YOUR OBJECTIVE
Rewrite the records from the start through the line containing "click(38, 9)", swapping "clock icon" for "timer icon" and leaving all else untouched.

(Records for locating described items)

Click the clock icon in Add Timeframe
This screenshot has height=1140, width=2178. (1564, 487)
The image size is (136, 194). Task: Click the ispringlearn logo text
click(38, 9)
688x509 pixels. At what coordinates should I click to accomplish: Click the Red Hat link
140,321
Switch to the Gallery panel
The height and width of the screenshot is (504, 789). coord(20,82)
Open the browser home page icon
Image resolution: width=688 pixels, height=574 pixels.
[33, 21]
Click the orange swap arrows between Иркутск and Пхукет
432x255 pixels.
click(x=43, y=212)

CORRECT ANSWER
Click the timer icon in Add Timeframe
This screenshot has height=1140, width=2178. (1564, 487)
The image size is (136, 194). Task: Click the ispringlearn logo text
click(38, 9)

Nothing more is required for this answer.